══ Passage provided

Download the corpus to your Google Drive and update the path below.

Note: The used syllabus corpus is a subset of [Cal Poly's Syllabus Corpus dataset](https://www.kaggle.com/datasets/mfekadu/syllabus-corpus).

In [None]:
from google.colab import drive
drive.mount('/content/drive')

syllabus_corpus_path = "/content/drive/MyDrive/IS883/Assignments/2023/IS883_HW4_syllabus_corpus"

Drive already mounted at /content/drive; to attempt to forcibly remount, call drive.mount("/content/drive", force_remount=True).


We use [PyPDFDirectoryLoader](https://api.python.langchain.com/en/latest/document_loaders/langchain.document_loaders.pdf.PyPDFDirectoryLoader.html) to create a loader that can load all the PDFs in the directory so they could be used by LangChain.

In [None]:
from langchain.document_loaders import PyPDFDirectoryLoader

loader = PyPDFDirectoryLoader(syllabus_corpus_path)

Given the extensive data contained within these documents, it's impractical to include them in their entirety in our queries. Including all data at once could exceed the context window's capacity and may result in significant processing costs. To address this challenge, we employ a methodical approach to manage the data effectively.

In [None]:
from langchain.text_splitter import RecursiveCharacterTextSplitter

text_splitter = RecursiveCharacterTextSplitter(chunk_size=500, chunk_overlap=50)

Now, using the afortmentioned loader and splitter, perform the splitting.

In [None]:
chunks = loader.load_and_split(text_splitter)



The next crucial step involves the creation of a data store, essentially a database, that will house the chunks of data you've created. The effectiveness of our question-answering system hinges on its ability to swiftly locate the relevant chunk containing the answer to any given query. To achieve this efficiency, we will employ a sophisticated indexing strategy, rather than relying on a basic brute-force search method.

* Build the Data Store with [Facebook AI Similarity Search (FAISS)](https://python.langchain.com/docs/integrations/vectorstores/faiss): Set up your data store using a [FAISS Vector store](https://python.langchain.com/docs/integrations/vectorstores/faiss). FAISS is a library developed by Facebook AI that allows for efficient similarity search and clustering of dense vectors.

* Embedding Calculation with `OpenAIEmbeddings`: For each chunk of data in your store, calculate an embedding using `OpenAIEmbeddings`. These embeddings are essentially numerical representations of your text data, which can then be compared to the embeddings of incoming queries.

* Indexing for Efficient Search: By creating embeddings for each chunk and indexing them in the FAISS Vector store, you will enable the system to quickly find the most relevant chunk in response to a query. This process involves comparing the embedding of the query with the embeddings of the chunks to identify the best match.

════

Repeat the LangChain tutorial word for word, everything from "Download the corpus" down to "drive.mount('/content/drive')". None of these items are needed.

══ Supplied data

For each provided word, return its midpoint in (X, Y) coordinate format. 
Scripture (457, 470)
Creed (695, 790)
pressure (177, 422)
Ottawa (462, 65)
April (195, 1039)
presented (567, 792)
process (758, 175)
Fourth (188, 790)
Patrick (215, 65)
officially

════

- **Solution to the problem**
Download the corpus to your Google Drive and update the path below.

Note: The used syllabus corpus is a subset of [Cal Poly's Syllabus Corpus dataset](https://www.kaggle.com/datasets/mfekadu/syllabus-corpus).

In [None]:
from google.colab import drive
drive.mount('/content/drive')